### Data
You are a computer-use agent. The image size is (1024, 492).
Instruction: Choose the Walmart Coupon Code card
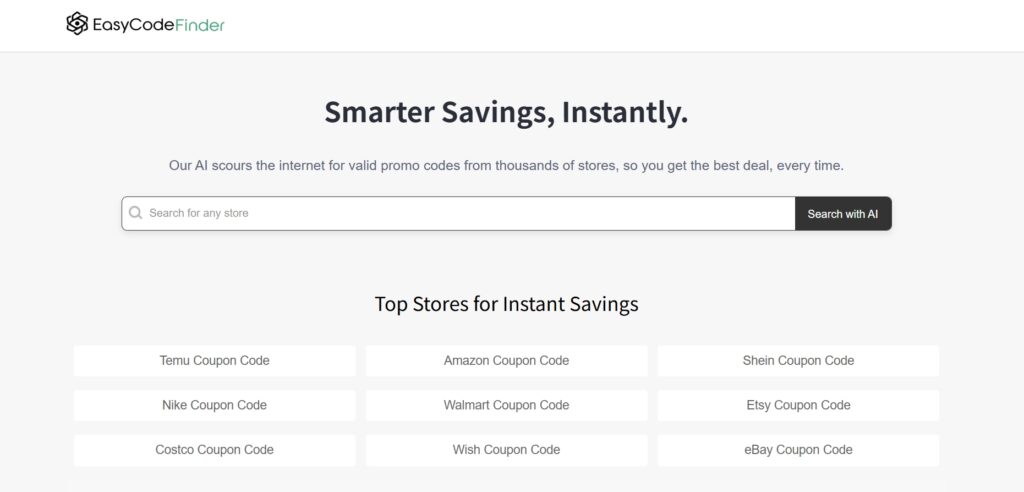pos(506,405)
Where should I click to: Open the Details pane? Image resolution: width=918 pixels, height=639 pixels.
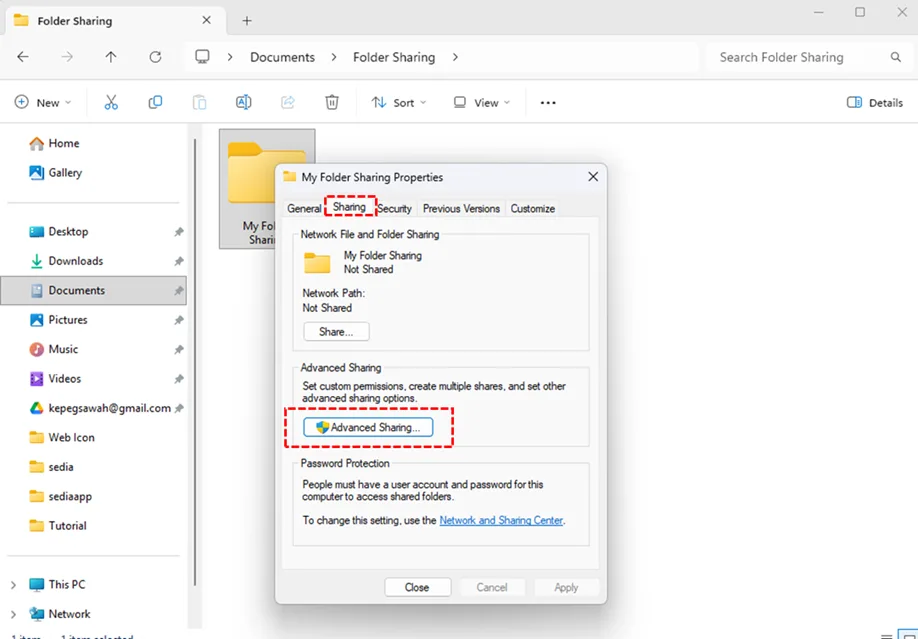click(875, 102)
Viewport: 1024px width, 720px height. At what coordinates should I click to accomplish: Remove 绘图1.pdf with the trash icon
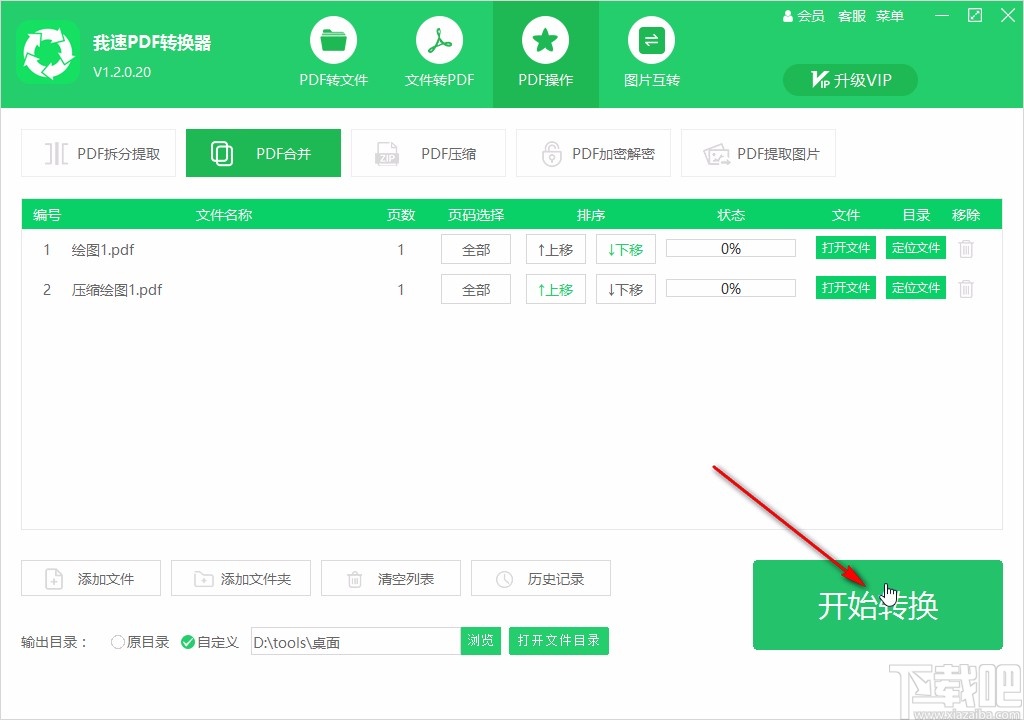click(965, 248)
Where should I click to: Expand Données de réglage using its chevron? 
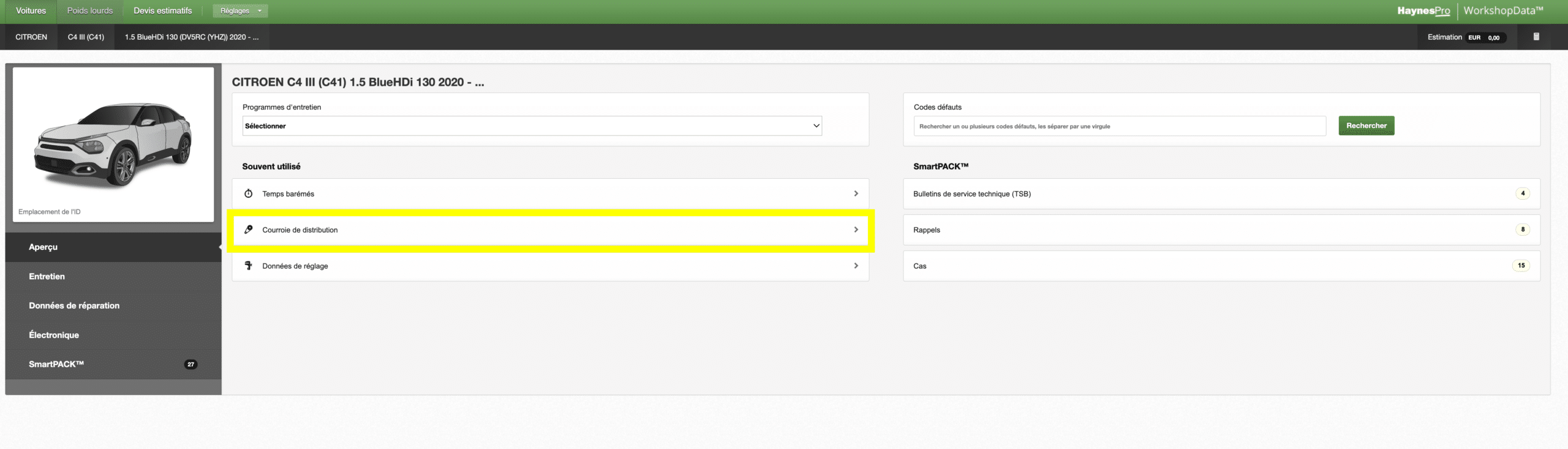click(x=856, y=266)
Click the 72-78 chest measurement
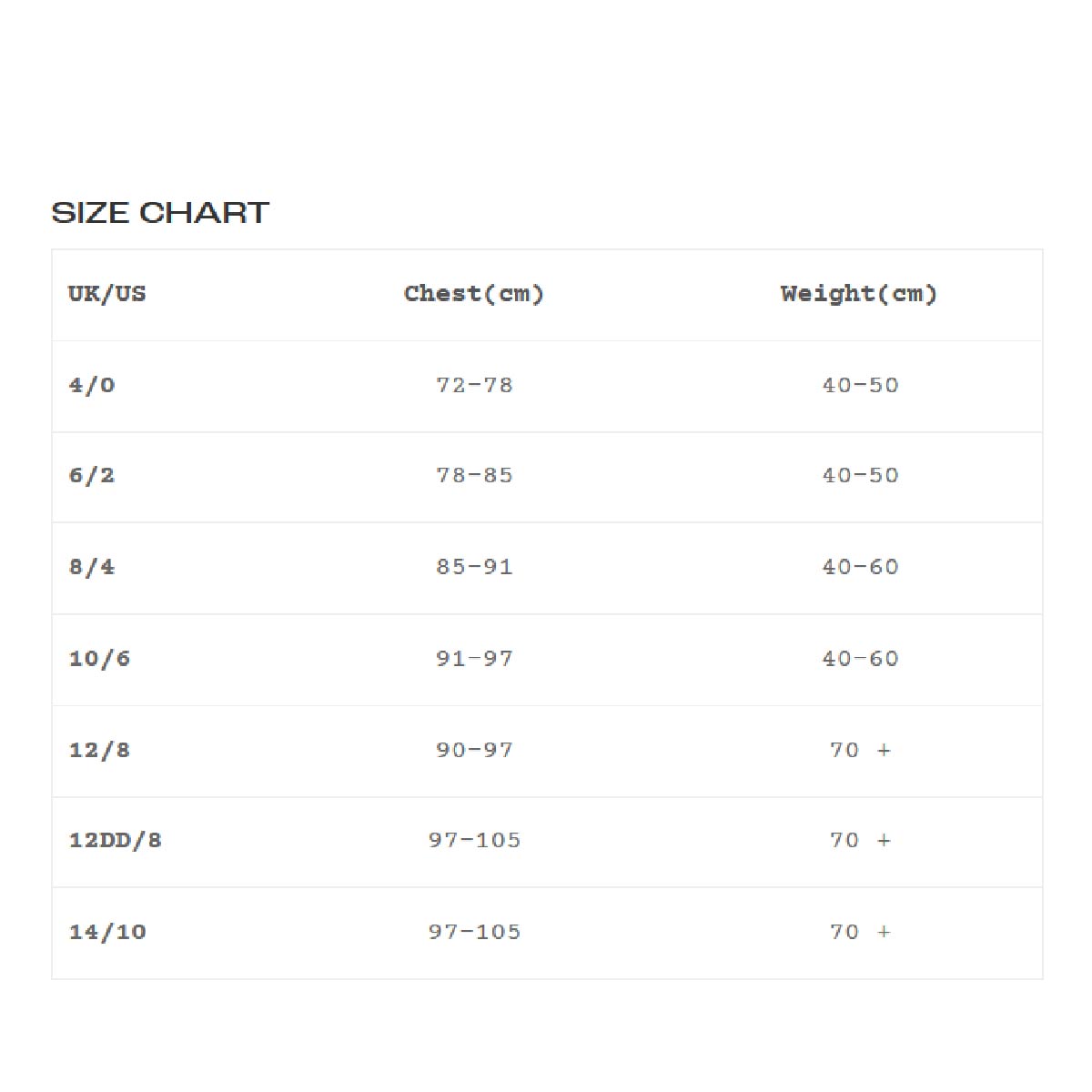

### Task instructions
In your copy, exclude the pictures and repeat each entry above exactly.

### Your solution
You are a computer-use agent. The image size is (1024, 492).
Instruction: Choose the Walmart Coupon Code card
pos(506,405)
Where should I click to: Open the Details pane? Image resolution: width=918 pixels, height=639 pixels.
click(875, 102)
Viewport: 1024px width, 720px height. At what coordinates should I click to accomplish: Remove 绘图1.pdf with the trash icon
click(965, 248)
Where should I click to: Expand Données de réglage using its chevron? 
click(x=856, y=266)
Click the 72-78 chest measurement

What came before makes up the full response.